The regulation of activity of the nitrate and sulfate transporters may be controlled at a transcriptional, translational and/or post-translational level (e.g. activation/deactivation; Hawkesford and De Kok 2006; De Kok et al. 2011). However, the expression and activity of the nitrate and sulfate transporters are differently regulated. Sulfur-deprived plants are characterized by a high expression and uptake capacity of the sulfate transporters (Westerman et al. 2000; Buchner et al. 2004; Hawkesford and De Kok 2006; Koralewska et al. 2008, 2009), whereas nitrate-deprived plants, show a lag phase in nitrate uptake capacity, related to an induction phase of the nitrate transporter proteins (Clarkson 1986).

It has been postulated that a shoot-derived signals down-regulate nitrate and sulfate uptake by negative feedback control at the level of the nitrate transporter proteins (Touraine et al. 1994; Ter Steege 1996; Ter Steege et al. 1999) and sulfate transporter proteins (Hawkesford and De Kok 2006). At present glutamine seems to be the most likely signal molecule for the regulation of nitrate influx (Touraine et al. 1994). Nitrate efflux might offer a mechanism for rapid reactions to increased cytoplasmic root nitrate concentrations, and nitrate itself might act as signal molecule (Ter Steege 1996; Hawkesford 2011). The signal transduction pathway involved in the regulation of the uptake sulfate uptake it still largely unsolved; it might be signaled or mediated by sulfate itself or products of the assimilatory reduction pathway (e.g. H2S, cysteine or glutathione; Hawkesford and De Kok 2006; De Kok et al. 2011). Moreover, the cysteine precursor O-acetyl-L-serine (OAS) is thought to play an important role in the induction of sulfate uptake (Clarkson et al. 1999). However, the majority of plant cells, including root cells, have the capacity to both reduce and assimilate nitrate and sulfate, presumably facilitating local signaling of nitrate and sulfate uptake at a cellular level, which makes it difficult to separate local signaling at a local cellular root level from signaling at an integrated tissue viz. shoot to root level (Hawkesford and De Kok 2006; De Kok et al. 2011). Besides, it remains obscure to what extent changes concentrations of potential signal compounds and expression of the nitrate and sulfate transporters, both determined at the whole organ level, provides sufficient insight into the actual regulatory control of the sulfate uptake at the root cellular level (De Kok et al. 2011).

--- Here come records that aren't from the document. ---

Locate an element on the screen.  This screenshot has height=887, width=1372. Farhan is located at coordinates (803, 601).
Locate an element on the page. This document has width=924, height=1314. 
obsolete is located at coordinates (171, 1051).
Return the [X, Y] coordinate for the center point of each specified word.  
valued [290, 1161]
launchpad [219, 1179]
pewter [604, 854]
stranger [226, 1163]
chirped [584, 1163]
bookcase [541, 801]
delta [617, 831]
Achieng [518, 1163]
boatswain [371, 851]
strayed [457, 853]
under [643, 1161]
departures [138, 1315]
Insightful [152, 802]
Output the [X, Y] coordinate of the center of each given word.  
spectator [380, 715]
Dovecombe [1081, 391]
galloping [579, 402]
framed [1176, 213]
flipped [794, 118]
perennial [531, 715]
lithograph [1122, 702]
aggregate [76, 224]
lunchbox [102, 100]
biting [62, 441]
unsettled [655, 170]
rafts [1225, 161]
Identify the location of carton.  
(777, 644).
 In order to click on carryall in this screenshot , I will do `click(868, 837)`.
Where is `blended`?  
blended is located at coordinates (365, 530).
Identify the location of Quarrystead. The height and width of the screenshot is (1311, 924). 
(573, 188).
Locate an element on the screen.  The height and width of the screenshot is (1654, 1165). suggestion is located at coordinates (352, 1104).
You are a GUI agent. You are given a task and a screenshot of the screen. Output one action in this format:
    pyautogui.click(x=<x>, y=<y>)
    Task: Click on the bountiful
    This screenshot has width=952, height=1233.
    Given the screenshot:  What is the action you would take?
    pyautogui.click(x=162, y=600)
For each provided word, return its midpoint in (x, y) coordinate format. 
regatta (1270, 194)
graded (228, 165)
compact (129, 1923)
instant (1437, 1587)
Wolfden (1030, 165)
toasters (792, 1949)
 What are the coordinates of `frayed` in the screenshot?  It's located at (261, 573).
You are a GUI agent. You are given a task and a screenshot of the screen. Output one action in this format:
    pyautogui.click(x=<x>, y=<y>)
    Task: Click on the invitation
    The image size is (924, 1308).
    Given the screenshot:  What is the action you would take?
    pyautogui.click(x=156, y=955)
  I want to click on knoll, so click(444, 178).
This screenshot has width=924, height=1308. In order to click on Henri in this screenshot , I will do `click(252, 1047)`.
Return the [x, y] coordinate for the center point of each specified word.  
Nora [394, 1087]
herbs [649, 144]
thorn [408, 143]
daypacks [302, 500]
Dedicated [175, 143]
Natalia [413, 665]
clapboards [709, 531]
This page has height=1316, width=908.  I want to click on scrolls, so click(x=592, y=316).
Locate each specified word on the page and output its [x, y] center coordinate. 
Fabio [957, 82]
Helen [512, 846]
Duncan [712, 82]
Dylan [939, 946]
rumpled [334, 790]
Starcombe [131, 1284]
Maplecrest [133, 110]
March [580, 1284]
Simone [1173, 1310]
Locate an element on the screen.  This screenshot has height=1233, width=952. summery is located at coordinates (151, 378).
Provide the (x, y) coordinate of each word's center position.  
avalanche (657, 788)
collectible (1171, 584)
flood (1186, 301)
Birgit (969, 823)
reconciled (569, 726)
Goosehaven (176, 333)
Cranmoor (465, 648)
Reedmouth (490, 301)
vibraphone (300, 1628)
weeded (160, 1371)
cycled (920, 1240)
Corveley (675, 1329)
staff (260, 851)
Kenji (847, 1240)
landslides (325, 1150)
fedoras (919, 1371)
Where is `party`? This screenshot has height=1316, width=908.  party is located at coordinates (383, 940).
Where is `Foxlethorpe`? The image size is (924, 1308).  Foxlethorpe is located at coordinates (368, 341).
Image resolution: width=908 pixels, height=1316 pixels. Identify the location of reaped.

There is apparently no direct linkage between the uptake of nitrate and sulfate in roots. Sulfate deprivation of Brassica resulted in a decreased growth and nitrate uptake rate, whereas the expression and activity if the sulfate transporters rapidly increased (Westerman et al. 2000; Buchner et al. 2004; Yang et al. 2006; Koralewska et al. 2008, 2009). When sulfate-sufficient Brassica plants were exposed to atmospheric H2S, both nitrate uptake rate and RGR were unaffected, while the sulfate uptake was decreased (Westerman et al. 2000, 2001). Exposure of Brassica to atmospheric NH3 resulted in a downregulation of the nitrate uptake, whereas the uptake of sulfate remained unaffected (Castro et al. 2006). If Brassica plants were exposed to elevated Cu2+ concentrations in the root environment, it resulted in both a decrease in plant growth and nitrate uptake, however, the sulfate uptake was increased (Shahbaz et al. 2010). The latter was probably due to a direct interference of the Cu with the signal transduction pathway involved in the regulation of the expression and activity of the sulfate transporters (Shahbaz et al. 2010).

Conclusions

Plants maintain their nitrogen and sulfur content within a certain range, since both are essential for synthesis of proteins. Protein synthesis requires inorganic carbon, and reduced nitrogen and sulfur. Co-ordination of the assimilatory reduction pathways of nitrate and sulfate is therefore necessary, so that appropriate proportions of both sulfur containing and other amino acids are available for protein synthesis. This might implicate a mutual regulation of the nitrate and sulfate uptake by the root. However, from our studies it is evident that changes in nitrate uptake rate are related to changes in growth, and that there is no direct linkage between the uptake of nitrate and sulfate.